(EXERCISE INPUTS Opens)

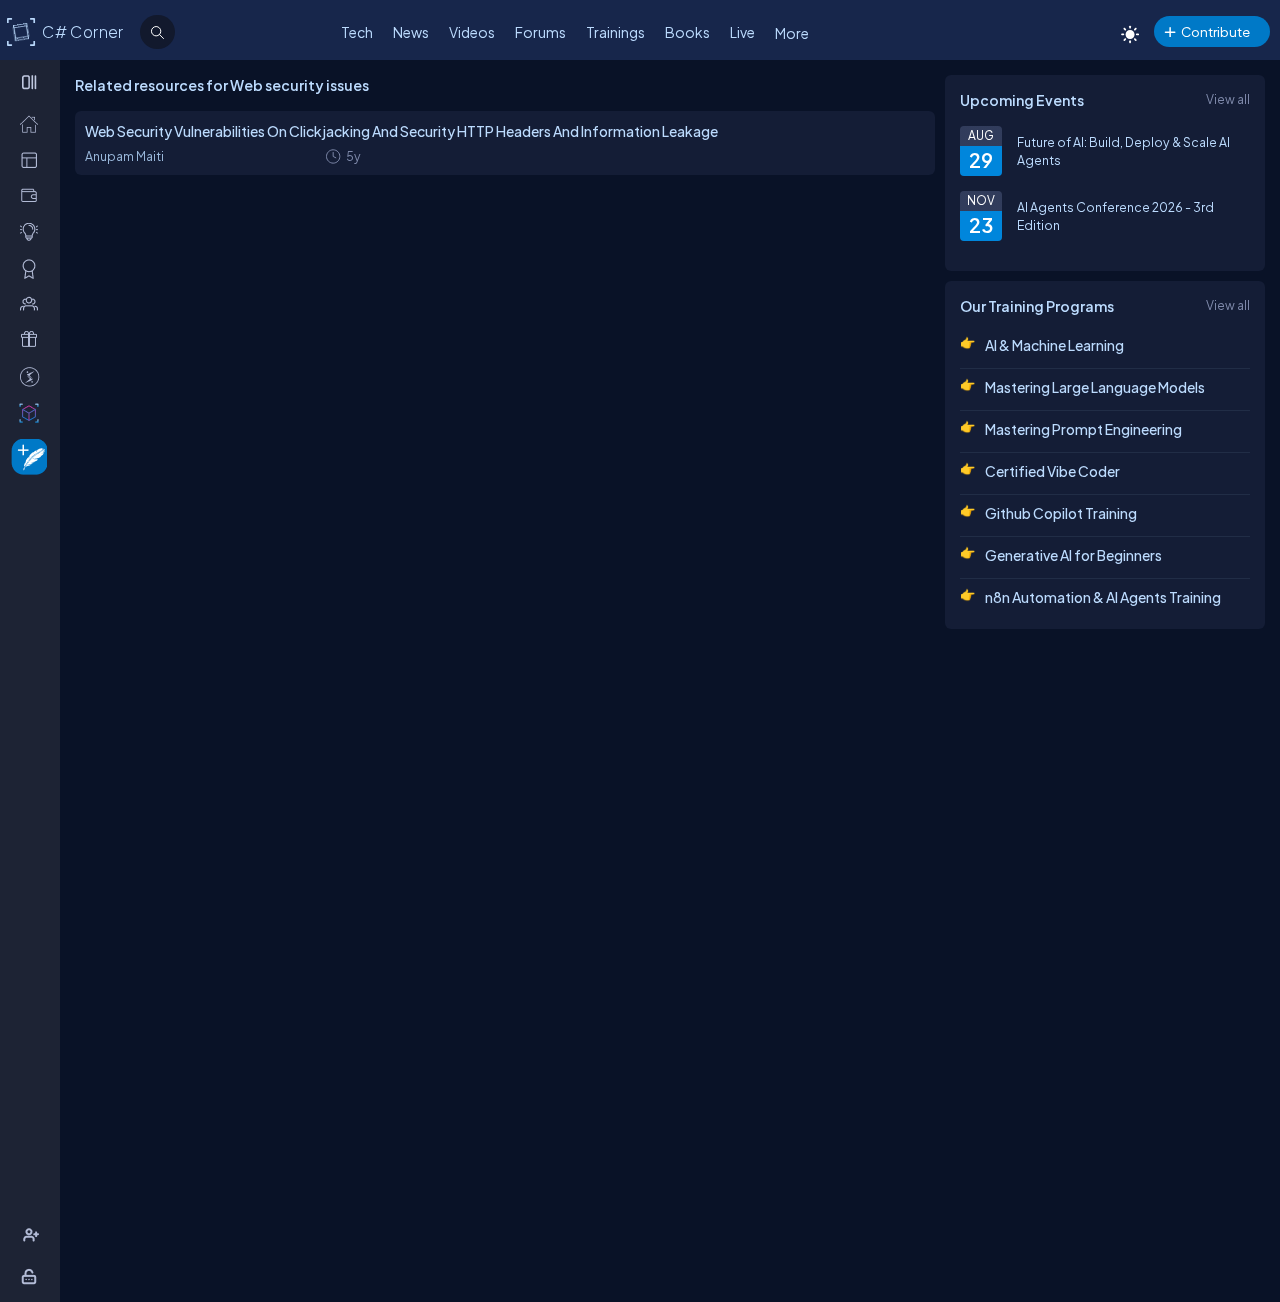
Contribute (1215, 31)
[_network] (33, 303)
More (792, 33)
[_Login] (32, 1276)
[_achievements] (33, 268)
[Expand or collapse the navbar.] (31, 82)
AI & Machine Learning (1054, 345)
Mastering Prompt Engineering (1083, 429)
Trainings (615, 32)
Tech (357, 32)
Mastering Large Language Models (1095, 387)
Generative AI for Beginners (1073, 555)
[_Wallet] (33, 195)
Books (687, 32)
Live (742, 32)
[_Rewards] (33, 376)
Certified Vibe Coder (1052, 471)
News (411, 32)
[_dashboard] (33, 159)
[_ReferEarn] (33, 339)
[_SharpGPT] (33, 412)
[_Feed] (33, 123)
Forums (540, 32)
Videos (472, 32)
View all (1228, 99)
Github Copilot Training (1061, 513)
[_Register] (33, 1235)
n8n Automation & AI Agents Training (1103, 597)
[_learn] (33, 231)
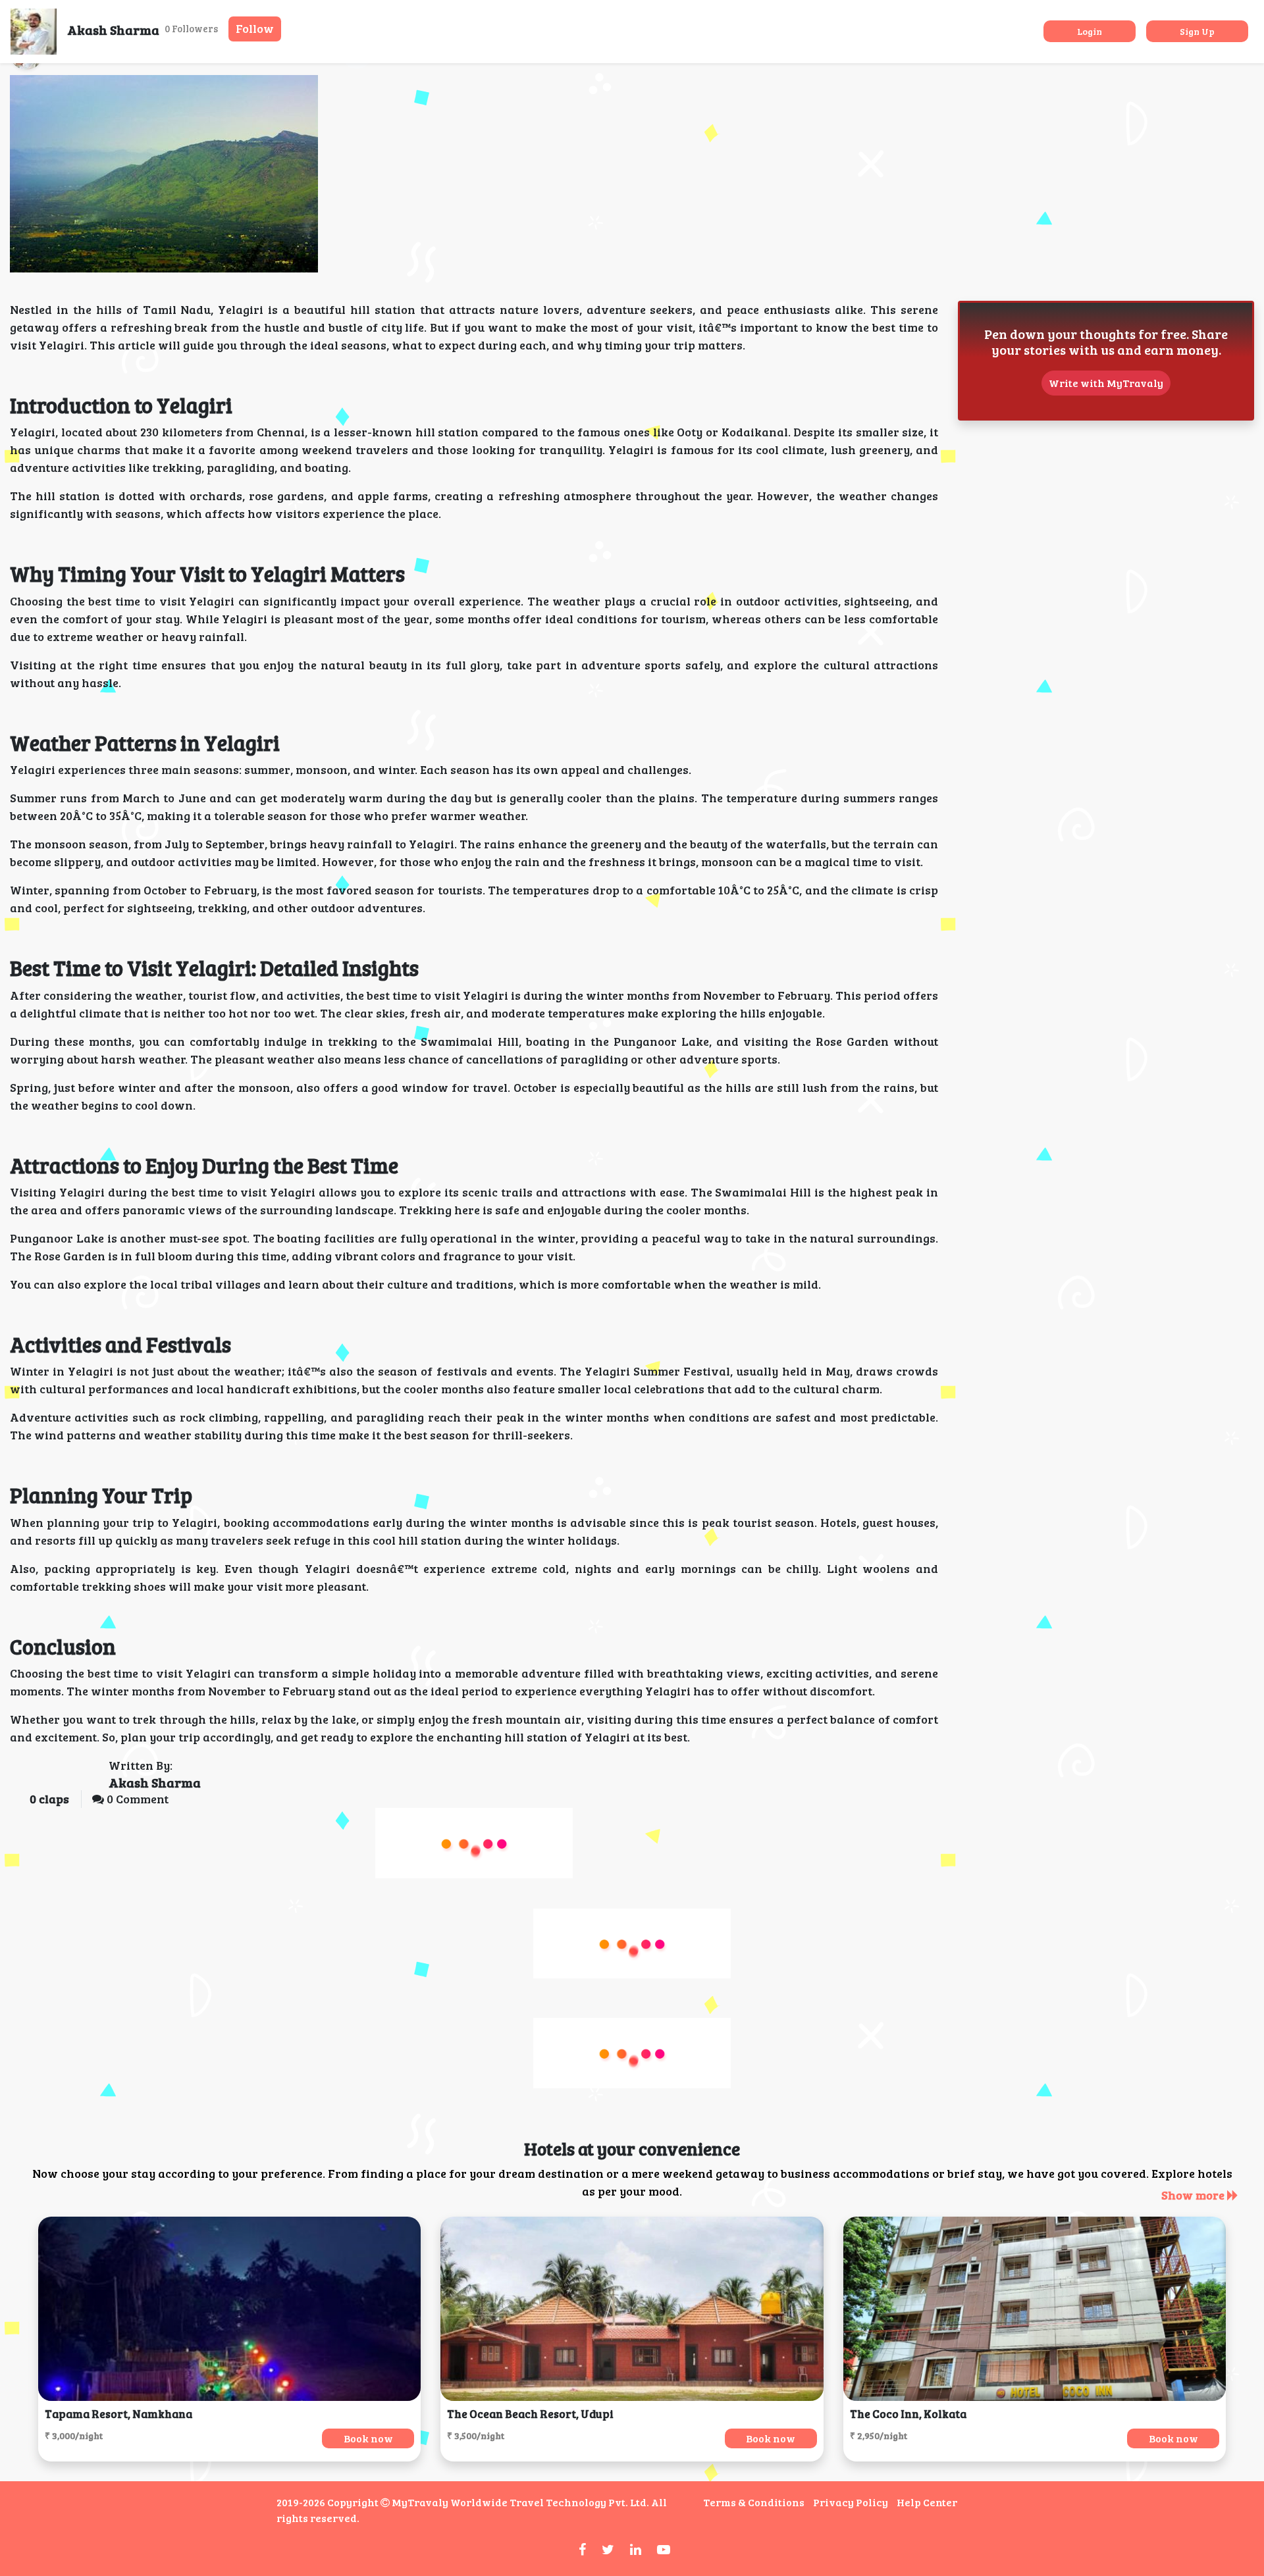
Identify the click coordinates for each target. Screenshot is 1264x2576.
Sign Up (1197, 31)
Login (1089, 31)
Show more (1194, 2195)
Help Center (927, 2502)
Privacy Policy (850, 2502)
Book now (368, 2438)
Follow (255, 28)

(EXERCISE INPUTS Closes)

Locate the word "Mastering" in the data above. Copy every line carrying it.

◆ **COMPLETED EXERCISE**:
Mastering Prompt Engineering (1083, 429)
Mastering Large Language Models (1095, 387)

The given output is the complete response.